What you are asked to do >>
Would you print every entry exactly as it appears?

(Dataset entries)
/---

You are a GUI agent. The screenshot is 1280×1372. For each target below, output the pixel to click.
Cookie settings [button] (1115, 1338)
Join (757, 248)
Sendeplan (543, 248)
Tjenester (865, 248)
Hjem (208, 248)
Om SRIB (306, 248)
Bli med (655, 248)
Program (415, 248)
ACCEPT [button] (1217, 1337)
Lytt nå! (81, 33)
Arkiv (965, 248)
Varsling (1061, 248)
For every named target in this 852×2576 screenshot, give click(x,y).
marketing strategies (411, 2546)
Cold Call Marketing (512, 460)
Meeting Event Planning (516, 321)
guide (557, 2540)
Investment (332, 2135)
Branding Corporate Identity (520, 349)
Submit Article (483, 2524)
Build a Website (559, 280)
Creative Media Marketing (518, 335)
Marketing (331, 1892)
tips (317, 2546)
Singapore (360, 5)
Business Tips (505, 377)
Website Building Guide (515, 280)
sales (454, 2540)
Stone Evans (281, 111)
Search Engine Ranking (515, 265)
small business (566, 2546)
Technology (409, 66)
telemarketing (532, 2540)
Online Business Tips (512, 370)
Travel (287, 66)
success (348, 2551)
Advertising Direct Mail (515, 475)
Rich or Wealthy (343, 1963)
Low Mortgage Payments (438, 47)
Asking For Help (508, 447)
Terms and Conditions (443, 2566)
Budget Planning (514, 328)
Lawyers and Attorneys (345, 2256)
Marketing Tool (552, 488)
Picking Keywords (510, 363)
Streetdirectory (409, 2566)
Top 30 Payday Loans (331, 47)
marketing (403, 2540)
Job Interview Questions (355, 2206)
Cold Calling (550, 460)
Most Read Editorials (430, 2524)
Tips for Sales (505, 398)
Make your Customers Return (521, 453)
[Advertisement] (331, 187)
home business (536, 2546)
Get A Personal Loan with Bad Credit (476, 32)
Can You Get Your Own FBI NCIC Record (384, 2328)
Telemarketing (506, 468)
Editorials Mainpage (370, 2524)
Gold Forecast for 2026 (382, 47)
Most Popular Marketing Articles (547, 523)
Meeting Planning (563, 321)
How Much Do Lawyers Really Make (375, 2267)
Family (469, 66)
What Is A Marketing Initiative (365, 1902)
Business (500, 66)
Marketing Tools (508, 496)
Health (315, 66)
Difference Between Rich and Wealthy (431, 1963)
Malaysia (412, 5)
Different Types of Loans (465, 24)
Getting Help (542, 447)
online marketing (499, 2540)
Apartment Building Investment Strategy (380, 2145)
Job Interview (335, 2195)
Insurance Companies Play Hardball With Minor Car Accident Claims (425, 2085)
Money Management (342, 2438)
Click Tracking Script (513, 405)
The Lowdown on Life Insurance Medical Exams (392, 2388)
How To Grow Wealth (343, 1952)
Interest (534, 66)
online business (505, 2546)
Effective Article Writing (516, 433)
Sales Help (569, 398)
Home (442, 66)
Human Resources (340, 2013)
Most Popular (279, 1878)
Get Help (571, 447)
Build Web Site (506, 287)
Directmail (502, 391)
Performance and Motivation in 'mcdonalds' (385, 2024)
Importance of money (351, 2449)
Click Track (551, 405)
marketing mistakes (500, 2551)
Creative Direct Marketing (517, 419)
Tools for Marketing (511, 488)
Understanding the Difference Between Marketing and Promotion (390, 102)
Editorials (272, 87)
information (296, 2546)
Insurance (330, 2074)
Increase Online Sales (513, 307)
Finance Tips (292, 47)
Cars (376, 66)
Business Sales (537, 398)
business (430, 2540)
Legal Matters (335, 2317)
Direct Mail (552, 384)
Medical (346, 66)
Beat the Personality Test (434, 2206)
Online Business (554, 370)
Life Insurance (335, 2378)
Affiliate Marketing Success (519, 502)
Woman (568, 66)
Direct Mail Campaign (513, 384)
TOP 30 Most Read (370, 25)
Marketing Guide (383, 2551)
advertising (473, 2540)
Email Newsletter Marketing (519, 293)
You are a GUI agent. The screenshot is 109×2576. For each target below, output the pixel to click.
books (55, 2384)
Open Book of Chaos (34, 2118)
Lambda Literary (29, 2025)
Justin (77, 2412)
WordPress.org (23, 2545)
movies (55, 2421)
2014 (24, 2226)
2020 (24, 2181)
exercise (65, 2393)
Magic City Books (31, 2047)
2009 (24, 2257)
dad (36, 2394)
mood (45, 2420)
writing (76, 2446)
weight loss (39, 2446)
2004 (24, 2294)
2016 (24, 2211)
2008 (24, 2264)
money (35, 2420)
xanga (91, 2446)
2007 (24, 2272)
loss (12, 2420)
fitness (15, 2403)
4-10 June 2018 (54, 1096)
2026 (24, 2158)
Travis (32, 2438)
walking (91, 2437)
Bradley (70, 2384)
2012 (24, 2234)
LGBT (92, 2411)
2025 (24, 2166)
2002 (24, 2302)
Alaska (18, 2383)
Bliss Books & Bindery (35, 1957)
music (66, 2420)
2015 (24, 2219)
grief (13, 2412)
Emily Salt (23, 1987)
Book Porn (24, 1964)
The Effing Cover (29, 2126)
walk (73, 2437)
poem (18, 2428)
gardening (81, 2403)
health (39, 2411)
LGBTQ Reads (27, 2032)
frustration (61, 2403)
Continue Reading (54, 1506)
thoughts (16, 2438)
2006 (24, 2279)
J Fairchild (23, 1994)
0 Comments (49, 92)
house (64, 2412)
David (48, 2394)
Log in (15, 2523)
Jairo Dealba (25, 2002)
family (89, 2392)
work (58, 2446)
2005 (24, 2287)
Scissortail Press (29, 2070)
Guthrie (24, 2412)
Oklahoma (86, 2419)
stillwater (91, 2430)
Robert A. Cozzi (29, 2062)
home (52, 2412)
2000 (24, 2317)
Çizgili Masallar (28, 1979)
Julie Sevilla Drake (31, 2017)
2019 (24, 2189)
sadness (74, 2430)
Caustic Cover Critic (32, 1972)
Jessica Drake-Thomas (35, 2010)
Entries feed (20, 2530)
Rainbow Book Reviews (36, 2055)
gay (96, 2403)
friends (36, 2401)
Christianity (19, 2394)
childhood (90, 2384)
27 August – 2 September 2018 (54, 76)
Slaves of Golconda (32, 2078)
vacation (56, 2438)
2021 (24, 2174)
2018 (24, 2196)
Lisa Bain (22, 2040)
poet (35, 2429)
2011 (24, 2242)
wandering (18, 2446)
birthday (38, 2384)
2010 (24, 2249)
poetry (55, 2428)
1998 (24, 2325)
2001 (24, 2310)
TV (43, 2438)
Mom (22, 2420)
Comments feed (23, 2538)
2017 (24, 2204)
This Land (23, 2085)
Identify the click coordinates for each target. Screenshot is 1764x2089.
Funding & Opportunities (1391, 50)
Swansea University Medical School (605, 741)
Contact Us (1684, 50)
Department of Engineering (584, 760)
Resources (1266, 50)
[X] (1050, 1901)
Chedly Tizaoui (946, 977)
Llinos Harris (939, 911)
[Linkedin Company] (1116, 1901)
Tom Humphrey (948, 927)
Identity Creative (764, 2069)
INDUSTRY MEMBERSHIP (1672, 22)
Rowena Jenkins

\---

Result of this task >>
You are a GUI agent. The screenshot is 1280×1372. For each target below, output the pixel to click.
Cookie settings [button] (1115, 1338)
Join (757, 248)
Sendeplan (543, 248)
Tjenester (865, 248)
Hjem (208, 248)
Om SRIB (306, 248)
Bli med (655, 248)
Program (415, 248)
ACCEPT [button] (1217, 1337)
Lytt nå! (81, 33)
Arkiv (965, 248)
Varsling (1061, 248)
For every named target in this 852×2576 screenshot, give click(x,y).
marketing strategies (411, 2546)
Cold Call Marketing (512, 460)
Meeting Event Planning (516, 321)
guide (557, 2540)
Investment (332, 2135)
Branding Corporate Identity (520, 349)
Submit Article (483, 2524)
Build a Website (559, 280)
Creative Media Marketing (518, 335)
Marketing (331, 1892)
tips (317, 2546)
Singapore (360, 5)
Business Tips (505, 377)
Website Building Guide (515, 280)
sales (454, 2540)
Stone Evans (281, 111)
Search Engine Ranking (515, 265)
small business (566, 2546)
Technology (409, 66)
telemarketing (532, 2540)
Online Business Tips (512, 370)
Travel (287, 66)
success (348, 2551)
Advertising Direct Mail (515, 475)
Rich or Wealthy (343, 1963)
Low Mortgage Payments (438, 47)
Asking For Help (508, 447)
Terms and Conditions (443, 2566)
Budget Planning (514, 328)
Lawyers and Attorneys (345, 2256)
Marketing Tool (552, 488)
Picking Keywords (510, 363)
Streetdirectory (409, 2566)
Top 30 Payday Loans (331, 47)
marketing (403, 2540)
Job Interview Questions (355, 2206)
Cold Calling (550, 460)
Most Read Editorials (430, 2524)
Tips for Sales (505, 398)
Make your Customers Return (521, 453)
[Advertisement] (331, 187)
home business (536, 2546)
Get A Personal Loan with Bad Credit (476, 32)
Can You Get Your Own FBI NCIC Record (384, 2328)
Telemarketing (506, 468)
Editorials Mainpage (370, 2524)
Gold Forecast for 2026 (382, 47)
Most Popular Marketing Articles (547, 523)
Meeting Planning (563, 321)
How Much Do Lawyers Really Make (375, 2267)
Family (469, 66)
What Is A Marketing Initiative (365, 1902)
Business (500, 66)
Marketing Tools (508, 496)
Health (315, 66)
Difference Between Rich and Wealthy (431, 1963)
Malaysia (412, 5)
Different Types of Loans (465, 24)
Getting Help (542, 447)
online marketing (499, 2540)
Apartment Building Investment Strategy (380, 2145)
Job Interview (335, 2195)
Insurance Companies Play Hardball With Minor Car Accident Claims (425, 2085)
Money Management (342, 2438)
Click Tracking Script (513, 405)
The Lowdown on Life Insurance Medical Exams (392, 2388)
How To Grow Wealth (343, 1952)
Interest (534, 66)
online business (505, 2546)
Effective Article Writing (516, 433)
Sales Help (569, 398)
Home (442, 66)
Human Resources (340, 2013)
Most Popular (279, 1878)
Get Help (571, 447)
Build Web Site (506, 287)
Directmail (502, 391)
Performance and Motivation in 'mcdonalds' (385, 2024)
Importance of money (351, 2449)
Click Track (551, 405)
marketing mistakes (500, 2551)
Creative Direct Marketing (517, 419)
Tools for Marketing (511, 488)
Understanding the Difference Between Marketing and Promotion (390, 102)
Editorials (272, 87)
information (296, 2546)
Insurance (330, 2074)
Increase Online Sales (513, 307)
Finance Tips (292, 47)
Cars (376, 66)
Business Sales (537, 398)
business (430, 2540)
Legal Matters (335, 2317)
Direct Mail (552, 384)
Medical (346, 66)
Beat the Personality Test (434, 2206)
Online Business (554, 370)
Life Insurance (335, 2378)
Affiliate Marketing Success (519, 502)
Woman (568, 66)
Direct Mail Campaign (513, 384)
TOP 30 Most Read (370, 25)
Marketing Guide (383, 2551)
advertising (473, 2540)
Email Newsletter Marketing (519, 293)
You are a GUI agent. The screenshot is 109×2576. For each target below, output the pixel to click.
books (55, 2384)
Open Book of Chaos (34, 2118)
Lambda Literary (29, 2025)
Justin (77, 2412)
WordPress.org (23, 2545)
movies (55, 2421)
2014 (24, 2226)
2020 (24, 2181)
exercise (65, 2393)
Magic City Books (31, 2047)
2009 (24, 2257)
dad (36, 2394)
mood (45, 2420)
writing (76, 2446)
weight loss (39, 2446)
2004 (24, 2294)
2016 (24, 2211)
2008 (24, 2264)
money (35, 2420)
xanga (91, 2446)
2007 (24, 2272)
loss (12, 2420)
fitness (15, 2403)
4-10 June 2018 (54, 1096)
2026 (24, 2158)
Travis (32, 2438)
walking (91, 2437)
Bradley (70, 2384)
2012 (24, 2234)
LGBT (92, 2411)
2025 (24, 2166)
2002 (24, 2302)
Alaska (18, 2383)
Bliss Books & Bindery (35, 1957)
music (66, 2420)
2015 (24, 2219)
grief (13, 2412)
Emily Salt (23, 1987)
Book Porn (24, 1964)
The Effing Cover (29, 2126)
walk (73, 2437)
poem (18, 2428)
gardening (81, 2403)
health (39, 2411)
LGBTQ Reads (27, 2032)
frustration (61, 2403)
Continue Reading (54, 1506)
thoughts (16, 2438)
2006 (24, 2279)
J Fairchild (23, 1994)
0 Comments (49, 92)
house (64, 2412)
David (48, 2394)
Log in (15, 2523)
Jairo Dealba (25, 2002)
family (89, 2392)
work (58, 2446)
2005 (24, 2287)
Scissortail Press (29, 2070)
Guthrie (24, 2412)
Oklahoma (86, 2419)
stillwater (91, 2430)
Robert A. Cozzi (29, 2062)
home (52, 2412)
2000 (24, 2317)
Çizgili Masallar (28, 1979)
Julie Sevilla Drake (31, 2017)
2019 (24, 2189)
sadness (74, 2430)
Caustic Cover Critic (32, 1972)
Jessica Drake-Thomas (35, 2010)
Entries feed (20, 2530)
Rainbow Book Reviews (36, 2055)
gay (96, 2403)
friends (36, 2401)
Christianity (19, 2394)
childhood (90, 2384)
27 August – 2 September 2018 (54, 76)
Slaves of Golconda (32, 2078)
vacation (56, 2438)
2021 (24, 2174)
2018 (24, 2196)
Lisa Bain (22, 2040)
poet (35, 2429)
2011 (24, 2242)
wandering (18, 2446)
birthday (38, 2384)
2010 (24, 2249)
poetry (55, 2428)
1998 (24, 2325)
2001 (24, 2310)
TV (43, 2438)
Mom (22, 2420)
Comments feed (23, 2538)
2017 (24, 2204)
This Land (23, 2085)
Identify the click coordinates for each target. Screenshot is 1764x2089.
Funding & Opportunities (1391, 50)
Swansea University Medical School (605, 741)
Contact Us (1684, 50)
Department of Engineering (584, 760)
Resources (1266, 50)
[X] (1050, 1901)
Chedly Tizaoui (946, 977)
Llinos Harris (939, 911)
[Linkedin Company] (1116, 1901)
Tom Humphrey (948, 927)
Identity Creative (764, 2069)
INDUSTRY MEMBERSHIP (1672, 22)
Rowena Jenkins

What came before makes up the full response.